Bagi Ari, penyelesaian konflik harusnya tidak hanya formalitas di level pemimpin, tapi juga hingga akar rumput. Oleh karena itulah, komunitas anak muda seperti Sadap Indonesia seperti sebuah harapan.
“Kunci perdamaian di masa mendatang adalah pemuda. Kalau pikirannya cetek, pesan yang berantai dan sampai ke generasi berikutnya adalah hal-hal yang pernah diwariskan oleh generasi di atas kita. Apa enggak horor?” ujarnya.
Subro, salah satu pemuda Madura juga mengamini. Menurut dia, inisiasi perdamaian yang diusung anak-anak muda merupakan salah satu harapan lahirnya generasi yang menjunjung tinggi toleransi. “Sadap adalah harapan untuk lahirnya pemuda-pemuda yang mampu memitigasi konflik horizontal,” ujarnya.

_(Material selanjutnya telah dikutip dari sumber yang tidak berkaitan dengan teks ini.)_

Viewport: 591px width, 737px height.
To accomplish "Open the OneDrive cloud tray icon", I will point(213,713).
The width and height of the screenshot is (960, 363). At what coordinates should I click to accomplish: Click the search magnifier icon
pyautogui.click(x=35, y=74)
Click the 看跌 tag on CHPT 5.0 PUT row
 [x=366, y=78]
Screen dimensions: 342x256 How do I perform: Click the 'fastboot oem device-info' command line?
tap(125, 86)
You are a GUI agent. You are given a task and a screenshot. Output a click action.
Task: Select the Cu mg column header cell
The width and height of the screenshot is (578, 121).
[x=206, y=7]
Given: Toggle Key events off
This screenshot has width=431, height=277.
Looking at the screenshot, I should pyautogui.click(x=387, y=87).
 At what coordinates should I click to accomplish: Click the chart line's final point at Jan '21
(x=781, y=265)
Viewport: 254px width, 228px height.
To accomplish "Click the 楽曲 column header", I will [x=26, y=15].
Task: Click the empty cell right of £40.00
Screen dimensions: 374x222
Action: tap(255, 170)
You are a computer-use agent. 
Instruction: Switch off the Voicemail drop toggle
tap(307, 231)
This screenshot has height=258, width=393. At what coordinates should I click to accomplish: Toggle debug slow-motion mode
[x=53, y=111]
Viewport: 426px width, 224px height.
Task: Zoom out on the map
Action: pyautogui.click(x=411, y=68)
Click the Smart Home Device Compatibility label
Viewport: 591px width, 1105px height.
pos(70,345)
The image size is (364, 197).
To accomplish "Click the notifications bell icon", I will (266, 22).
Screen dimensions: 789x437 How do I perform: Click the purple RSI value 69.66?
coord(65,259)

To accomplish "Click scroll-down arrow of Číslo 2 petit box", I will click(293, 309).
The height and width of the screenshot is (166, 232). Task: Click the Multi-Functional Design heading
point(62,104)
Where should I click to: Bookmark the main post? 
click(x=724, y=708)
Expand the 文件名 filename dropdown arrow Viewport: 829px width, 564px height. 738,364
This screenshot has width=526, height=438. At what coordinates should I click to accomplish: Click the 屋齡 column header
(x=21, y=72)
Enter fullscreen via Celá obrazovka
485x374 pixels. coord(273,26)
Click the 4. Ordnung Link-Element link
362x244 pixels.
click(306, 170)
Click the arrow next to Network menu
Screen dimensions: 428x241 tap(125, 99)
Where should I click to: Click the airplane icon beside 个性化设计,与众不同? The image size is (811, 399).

Cendekiawan Dayak Kalimatan Barat, Kristianus Atok, mengatakan kegiatan Sadap Indonesia adalah sebuah harapan untuk lahirnya generasi-generasi muda yang menjunjung tinggi toleransi. Dia percaya kelak apa yang sedang diperjuangkan oleh Sadap Indonesia akan membesar asalkan konsisten.
“Sadap mempunyai modal yang kuat yaitu penggunaan bahasa yang sama dengan anak muda lainnya. Maka ini akan memudahkan pesannya sampai,” kata Atok.
Atok juga ikut mengambil bagian dalam diskusi-diskusi yang digelar apabila ada kesempatan. Sebab, ia mendukung aksi anak-anak muda agen perdamaian di Kalimantan Barat. “Ini bisa jadi mitigasi, merekatkan golongan sehingga tidak mudah tersulut informasi-informasi yang memecah belah,” katanya.
Saat menjadi Dewan Pendidikan Provinsi Kalimantan Barat akhir 2019, Atok mengajukan pendidikan multikultural kembali masuk sebagai muatan lokal di kurikulum pendidikan. Ini adalah niatan yang tersambung dari apa yang ia upayakan sejak awal 2000-an silam. “Saya bersama teman-teman menyusun buku pegangan untuk pendidikan multikultural. Sayangnya, belum banyak digunakan,” katanya.
Bagi Atok, penting memasukkan pendidikan multikultural dalam kurikulum sekolah. Sehingga ada pijakan dasar untuk mengukur sejauh mana anak muda mampu mengubah pandangannya menerapkannya dalam kehidupan sehari-hari.